What happens when we make this change is that the behaviors of the bosses have trouble settling onto any specific color. When we watch the ‘mood’ of the agents to see how many positive or negative interactions they’re having, we see that the tables have been turned. The workers are now having a pretty great time all round and the bosses are mostly miserable–the opposite of what we see if status dependence for retaliation is left on. This is because the workers now have an advantage that the bosses don’t–they can remember and repeat positive interactions whereas bosses cannot. Because aggression no longer secures automatic results, bosses don’t have an easy way of stabilizing on a successful behavior.

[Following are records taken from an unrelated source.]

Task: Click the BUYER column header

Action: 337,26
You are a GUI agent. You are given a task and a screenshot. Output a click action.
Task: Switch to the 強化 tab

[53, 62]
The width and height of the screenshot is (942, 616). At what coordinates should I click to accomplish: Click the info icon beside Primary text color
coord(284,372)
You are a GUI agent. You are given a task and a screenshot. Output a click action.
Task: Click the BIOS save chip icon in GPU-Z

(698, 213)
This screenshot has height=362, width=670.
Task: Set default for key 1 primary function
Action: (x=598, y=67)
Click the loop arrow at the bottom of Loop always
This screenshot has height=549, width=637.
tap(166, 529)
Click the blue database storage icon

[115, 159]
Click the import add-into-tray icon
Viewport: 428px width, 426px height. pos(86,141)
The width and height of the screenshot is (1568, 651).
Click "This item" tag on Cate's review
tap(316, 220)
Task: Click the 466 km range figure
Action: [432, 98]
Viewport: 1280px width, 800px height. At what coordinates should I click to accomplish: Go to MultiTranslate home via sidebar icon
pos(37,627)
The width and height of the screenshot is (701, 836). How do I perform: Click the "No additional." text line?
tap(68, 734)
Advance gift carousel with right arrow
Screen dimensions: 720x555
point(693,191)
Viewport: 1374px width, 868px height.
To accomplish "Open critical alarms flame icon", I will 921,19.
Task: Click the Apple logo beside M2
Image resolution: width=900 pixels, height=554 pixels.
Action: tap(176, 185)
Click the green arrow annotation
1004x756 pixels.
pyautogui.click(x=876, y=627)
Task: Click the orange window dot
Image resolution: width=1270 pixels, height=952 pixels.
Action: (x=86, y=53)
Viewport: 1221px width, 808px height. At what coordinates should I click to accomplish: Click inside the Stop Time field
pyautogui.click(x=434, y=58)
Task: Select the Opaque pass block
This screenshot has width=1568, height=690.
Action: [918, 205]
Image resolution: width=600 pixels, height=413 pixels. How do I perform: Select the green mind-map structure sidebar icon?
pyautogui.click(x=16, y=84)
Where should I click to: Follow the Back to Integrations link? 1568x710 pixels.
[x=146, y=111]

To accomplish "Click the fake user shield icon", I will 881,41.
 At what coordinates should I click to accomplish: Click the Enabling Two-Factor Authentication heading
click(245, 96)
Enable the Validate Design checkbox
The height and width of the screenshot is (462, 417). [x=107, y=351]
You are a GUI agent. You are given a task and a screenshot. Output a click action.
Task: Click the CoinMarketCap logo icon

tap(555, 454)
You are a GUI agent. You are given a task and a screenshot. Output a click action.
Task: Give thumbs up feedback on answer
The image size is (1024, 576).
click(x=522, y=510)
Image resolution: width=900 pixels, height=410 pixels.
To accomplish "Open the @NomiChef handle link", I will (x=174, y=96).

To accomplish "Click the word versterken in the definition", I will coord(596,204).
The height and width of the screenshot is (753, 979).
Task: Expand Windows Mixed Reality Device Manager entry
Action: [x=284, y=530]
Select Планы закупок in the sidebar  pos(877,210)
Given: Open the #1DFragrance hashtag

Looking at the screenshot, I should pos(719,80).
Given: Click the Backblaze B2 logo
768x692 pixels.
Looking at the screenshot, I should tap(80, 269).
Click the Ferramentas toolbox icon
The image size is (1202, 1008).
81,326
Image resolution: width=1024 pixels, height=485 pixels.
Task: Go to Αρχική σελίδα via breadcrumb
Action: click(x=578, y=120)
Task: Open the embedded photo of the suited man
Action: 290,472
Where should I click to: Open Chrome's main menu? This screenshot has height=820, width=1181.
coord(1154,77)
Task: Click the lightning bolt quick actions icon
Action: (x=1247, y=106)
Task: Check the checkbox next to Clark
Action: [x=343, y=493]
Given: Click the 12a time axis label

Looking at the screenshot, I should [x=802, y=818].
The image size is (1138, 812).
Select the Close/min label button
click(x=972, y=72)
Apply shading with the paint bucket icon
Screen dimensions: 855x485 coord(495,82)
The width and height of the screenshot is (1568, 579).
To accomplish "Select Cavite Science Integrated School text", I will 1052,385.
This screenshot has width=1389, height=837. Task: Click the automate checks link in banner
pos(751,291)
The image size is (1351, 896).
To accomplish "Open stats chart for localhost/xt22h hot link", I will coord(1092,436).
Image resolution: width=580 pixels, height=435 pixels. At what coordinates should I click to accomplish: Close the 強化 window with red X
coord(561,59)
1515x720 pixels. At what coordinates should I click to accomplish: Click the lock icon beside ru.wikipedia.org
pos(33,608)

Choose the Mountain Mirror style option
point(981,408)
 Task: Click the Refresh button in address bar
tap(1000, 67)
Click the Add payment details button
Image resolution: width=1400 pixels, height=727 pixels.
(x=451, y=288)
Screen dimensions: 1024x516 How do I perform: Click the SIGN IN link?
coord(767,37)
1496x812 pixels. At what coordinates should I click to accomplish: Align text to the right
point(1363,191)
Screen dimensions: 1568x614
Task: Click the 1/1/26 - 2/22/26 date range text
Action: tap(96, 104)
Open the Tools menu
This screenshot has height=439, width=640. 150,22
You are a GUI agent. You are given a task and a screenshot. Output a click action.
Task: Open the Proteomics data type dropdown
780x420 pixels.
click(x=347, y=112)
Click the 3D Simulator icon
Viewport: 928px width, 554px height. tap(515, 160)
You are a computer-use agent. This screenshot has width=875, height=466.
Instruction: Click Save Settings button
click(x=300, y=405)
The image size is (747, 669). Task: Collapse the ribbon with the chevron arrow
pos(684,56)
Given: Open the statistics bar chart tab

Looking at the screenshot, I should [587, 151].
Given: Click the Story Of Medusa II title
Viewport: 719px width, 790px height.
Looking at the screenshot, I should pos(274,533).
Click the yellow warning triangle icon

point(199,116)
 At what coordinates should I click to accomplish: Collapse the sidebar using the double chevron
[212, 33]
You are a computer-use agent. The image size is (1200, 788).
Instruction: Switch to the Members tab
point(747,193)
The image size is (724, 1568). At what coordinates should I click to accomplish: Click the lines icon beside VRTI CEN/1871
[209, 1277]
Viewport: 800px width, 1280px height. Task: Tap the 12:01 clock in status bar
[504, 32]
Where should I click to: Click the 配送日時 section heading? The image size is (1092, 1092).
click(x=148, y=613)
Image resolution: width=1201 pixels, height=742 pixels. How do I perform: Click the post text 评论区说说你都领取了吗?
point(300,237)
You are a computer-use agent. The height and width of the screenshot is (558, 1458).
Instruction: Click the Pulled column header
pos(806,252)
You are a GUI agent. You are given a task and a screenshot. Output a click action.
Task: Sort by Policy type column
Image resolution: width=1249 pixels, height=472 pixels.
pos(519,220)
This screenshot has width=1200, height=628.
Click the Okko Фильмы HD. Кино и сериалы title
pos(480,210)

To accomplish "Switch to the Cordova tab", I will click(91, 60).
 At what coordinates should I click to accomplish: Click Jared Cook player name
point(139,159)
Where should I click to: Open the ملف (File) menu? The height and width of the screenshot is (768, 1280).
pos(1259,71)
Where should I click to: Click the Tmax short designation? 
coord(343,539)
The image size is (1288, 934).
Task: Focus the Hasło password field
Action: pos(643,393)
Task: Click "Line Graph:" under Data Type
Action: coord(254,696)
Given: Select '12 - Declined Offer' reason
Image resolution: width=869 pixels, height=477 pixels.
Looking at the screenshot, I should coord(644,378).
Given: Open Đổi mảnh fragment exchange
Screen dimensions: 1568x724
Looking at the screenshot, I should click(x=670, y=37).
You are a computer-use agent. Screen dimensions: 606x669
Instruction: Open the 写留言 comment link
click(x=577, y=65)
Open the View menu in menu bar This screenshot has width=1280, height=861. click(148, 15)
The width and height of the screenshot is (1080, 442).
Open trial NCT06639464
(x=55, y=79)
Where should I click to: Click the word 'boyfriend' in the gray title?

The lesson here is that enabling everyone in an organization to hold leaders accountable for their behavior is what creates the incentive for leaders to improve, but that without the right training and direction, the main result is leader unhappiness.

As you might expect, turning off both status-dependent features creates a benign, functional organization that settles rapidly onto a cooperative culture. If you want to play around yourself, and have Java installed, the simulation is the second applet on this page. (It has four buttons.)

As before, red, blue and green denote different positive interactions. Gray denotes aggressive behavior. Swapping to ‘mood view’ shows the success of the agents interactions, ranging from blue (unhappy agents) to yellow (cheerful ones).

Clearly there’s a lot more to do here. For a start, in order to turn this into a science result, the simulations will need to be a lot more rigorous, which will probably mean sacrificing the visual playfulness.  Furthermore, we’ve only looked at one memory model for agents and solid research would need to try out others. However, the results seem pretty clear. We’ve gone from a simple game played in a room full of people to a model that turns business intuition into something rather like unavoidable, mathematical fact.

Thus, in the wake of our adventure, we can say with real confidence that any society or organization that doesn’t empower its people hold its leaders accountable, and which doesn’t teach those leaders how to listen, can expect its leaders to turn out bad, regardless of how ‘good’ we believe them to be as people.

This is something most of us already believe but which we often fail to implement. For instance, we’re all used to the idea of holding elected officials accountable, but explicit training in ‘voter recognition’? We leave that to chance. Similarly, we’re used to the idea that good managers are the ones who pay attention, but company-wide accountability systems? Those are pretty rare. I believe that simulations like this can make these points unavoidable, and also perhaps show us how to build measures that make our adherence to such standards quantifiable.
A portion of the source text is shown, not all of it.